I really enjoyed the Black Hole aspects of S&G, but I feel that I'm little weak on gravitational waves. I'd also like to see some more advanced differential geometry too, like spinors and tetrads (even though I don't know what they are yet, they sound important). If someone could recommend a book with the feel of Carroll but more advanced content, I'd be extremely grateful.
I feel the answer to my question is to go back and try Wald again, however I would like some other opinions!
I came up with the some suggestions to begin to even start looking at GR and SR in a way that a mathematician would.
Make a disciplined effort to get through Ted Shifrin's texbook (.pdf free to everyone) on differential geometry. This will give a good review of some much needed analytical geometry and introduce the notion of covariant differentiation, parallel translation, and geodesics - which are pinacle ideas used in GR and SR.
If the ideas in this book sit well and you are feeling comfortable getting through (most of) the exercises, then take a look into purchasing Tensors: The Mathematics of Relativity Theory and Continuum Mechanics, by Anadijiaban Das. This book is a relatively expensive, but worth every penny; especially if you're serious about learning the anatomy of GR and SR. It is a mathematicians approach to introducing the machinery needed to study problems in GR and SR - not to mentioning its rewarding rigor.

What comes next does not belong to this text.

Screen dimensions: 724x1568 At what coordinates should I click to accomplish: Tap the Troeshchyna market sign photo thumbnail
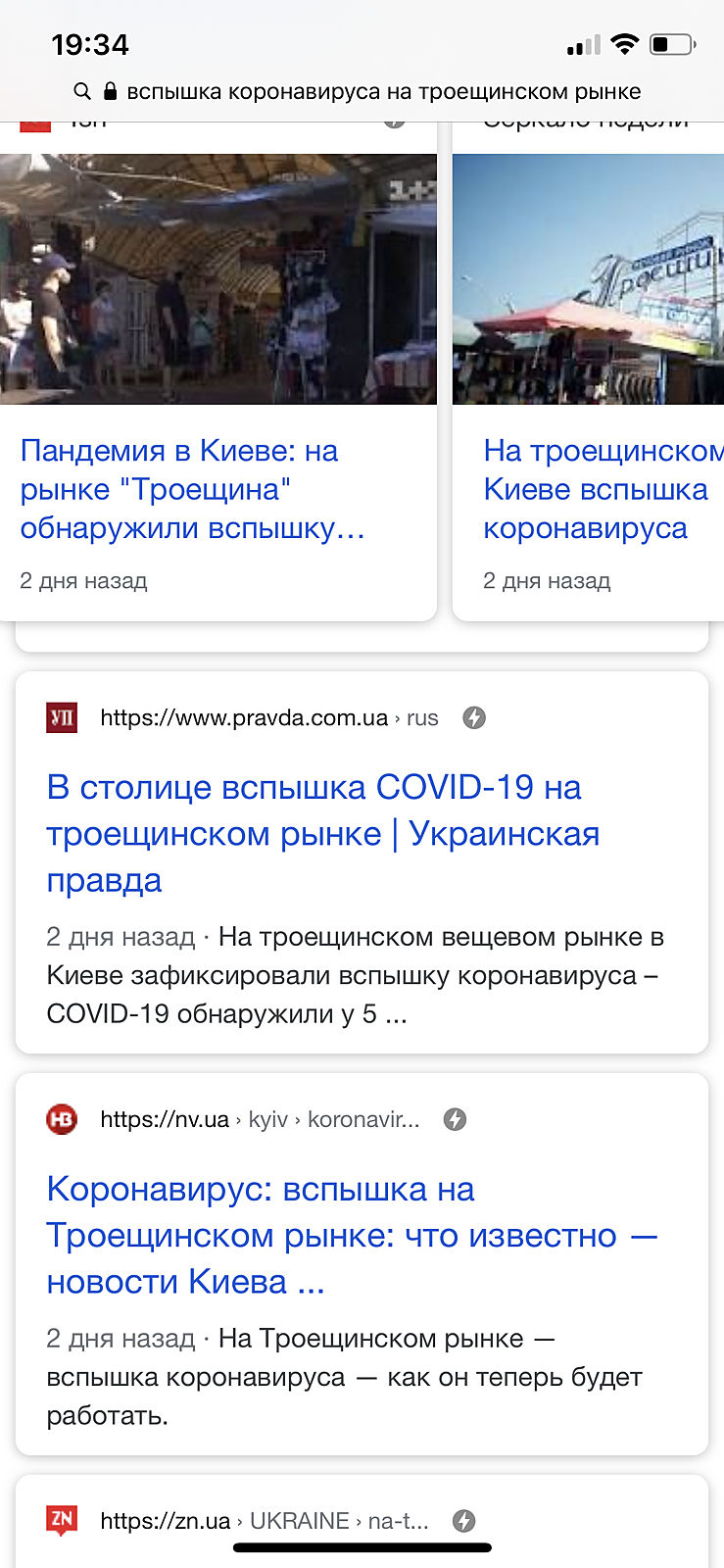(588, 278)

if you are looking for some broad lectures that give a good overview of the mathematics needed to start being a better physicist, take a look at Fredric Schuller's lectures on the geometrical anatomy of theoretical physics.. He is by far one of the most precise lecturers I have ever learned from. These lectures encompass a vast amount of topics that are pertinent in studying physics - especially Einstein gravity. Getting through these lectures from start to finish will definitely help understand my comment: spacetime is a four-dimensional topological manifold with a smooth atlas carrying a torsion-free connection compatible with a Lorentzian metric and a time orientation satisfying the Einstein equations.